(Collection entries)
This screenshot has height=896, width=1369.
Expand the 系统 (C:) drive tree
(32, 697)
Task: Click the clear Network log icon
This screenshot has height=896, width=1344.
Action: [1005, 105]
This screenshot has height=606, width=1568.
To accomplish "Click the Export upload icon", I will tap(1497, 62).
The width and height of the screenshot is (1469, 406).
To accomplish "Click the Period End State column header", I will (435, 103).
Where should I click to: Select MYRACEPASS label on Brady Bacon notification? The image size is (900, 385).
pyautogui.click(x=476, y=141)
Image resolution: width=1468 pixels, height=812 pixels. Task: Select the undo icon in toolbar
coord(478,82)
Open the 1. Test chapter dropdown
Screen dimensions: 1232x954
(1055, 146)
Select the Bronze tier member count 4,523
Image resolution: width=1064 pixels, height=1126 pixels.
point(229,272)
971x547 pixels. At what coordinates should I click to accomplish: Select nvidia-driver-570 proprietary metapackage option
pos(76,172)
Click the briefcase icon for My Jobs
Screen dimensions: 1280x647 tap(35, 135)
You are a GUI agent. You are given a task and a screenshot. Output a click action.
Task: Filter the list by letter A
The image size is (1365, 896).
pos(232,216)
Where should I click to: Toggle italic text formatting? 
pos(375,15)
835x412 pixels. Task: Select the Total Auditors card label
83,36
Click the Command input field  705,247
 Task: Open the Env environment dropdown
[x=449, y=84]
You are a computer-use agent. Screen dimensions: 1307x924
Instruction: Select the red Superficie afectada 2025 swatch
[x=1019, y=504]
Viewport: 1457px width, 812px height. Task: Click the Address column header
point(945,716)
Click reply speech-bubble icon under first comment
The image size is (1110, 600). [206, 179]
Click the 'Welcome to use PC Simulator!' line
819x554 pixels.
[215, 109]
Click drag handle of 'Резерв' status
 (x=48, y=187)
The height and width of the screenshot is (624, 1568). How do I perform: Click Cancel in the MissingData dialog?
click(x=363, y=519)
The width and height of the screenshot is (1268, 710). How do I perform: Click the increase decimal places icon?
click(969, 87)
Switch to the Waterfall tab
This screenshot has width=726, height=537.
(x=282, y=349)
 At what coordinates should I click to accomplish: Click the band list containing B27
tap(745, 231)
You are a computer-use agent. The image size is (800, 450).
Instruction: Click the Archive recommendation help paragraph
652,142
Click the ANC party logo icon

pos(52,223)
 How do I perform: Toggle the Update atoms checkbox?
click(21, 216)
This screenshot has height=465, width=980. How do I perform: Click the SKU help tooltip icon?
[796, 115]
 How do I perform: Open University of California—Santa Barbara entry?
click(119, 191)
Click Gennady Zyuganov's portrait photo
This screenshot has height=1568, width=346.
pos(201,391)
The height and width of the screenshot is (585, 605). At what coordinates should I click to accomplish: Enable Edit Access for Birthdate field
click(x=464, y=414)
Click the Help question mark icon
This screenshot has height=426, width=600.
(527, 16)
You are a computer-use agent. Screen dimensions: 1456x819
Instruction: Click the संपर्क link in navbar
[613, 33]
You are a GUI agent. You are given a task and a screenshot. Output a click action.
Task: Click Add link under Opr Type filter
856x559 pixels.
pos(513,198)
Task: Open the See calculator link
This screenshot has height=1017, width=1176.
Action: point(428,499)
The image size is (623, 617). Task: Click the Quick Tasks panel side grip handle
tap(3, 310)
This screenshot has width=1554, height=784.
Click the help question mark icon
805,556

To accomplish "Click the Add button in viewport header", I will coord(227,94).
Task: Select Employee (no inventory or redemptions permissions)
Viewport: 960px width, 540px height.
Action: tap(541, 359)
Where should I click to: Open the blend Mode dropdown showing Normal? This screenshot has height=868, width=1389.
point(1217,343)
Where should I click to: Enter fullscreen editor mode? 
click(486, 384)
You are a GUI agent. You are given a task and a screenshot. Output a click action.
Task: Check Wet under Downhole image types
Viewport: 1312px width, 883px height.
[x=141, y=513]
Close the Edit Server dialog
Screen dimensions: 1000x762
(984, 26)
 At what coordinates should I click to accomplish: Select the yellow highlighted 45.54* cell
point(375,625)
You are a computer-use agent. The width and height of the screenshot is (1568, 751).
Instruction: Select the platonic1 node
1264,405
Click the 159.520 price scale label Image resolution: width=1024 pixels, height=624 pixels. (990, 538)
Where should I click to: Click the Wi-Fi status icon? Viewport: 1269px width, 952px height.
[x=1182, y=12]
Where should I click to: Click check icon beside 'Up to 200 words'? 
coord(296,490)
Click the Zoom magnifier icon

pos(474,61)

**YOUR INSTRUCTIONS:**
Pull out every line of the material above that contains the string "dropdown", matching its case exactly. Copy each of those lines in full.

**TASK ANSWER:**
Open the 1. Test chapter dropdown
 Task: Open the Env environment dropdown
Where should I click to: Open the blend Mode dropdown showing Normal? This screenshot has height=868, width=1389.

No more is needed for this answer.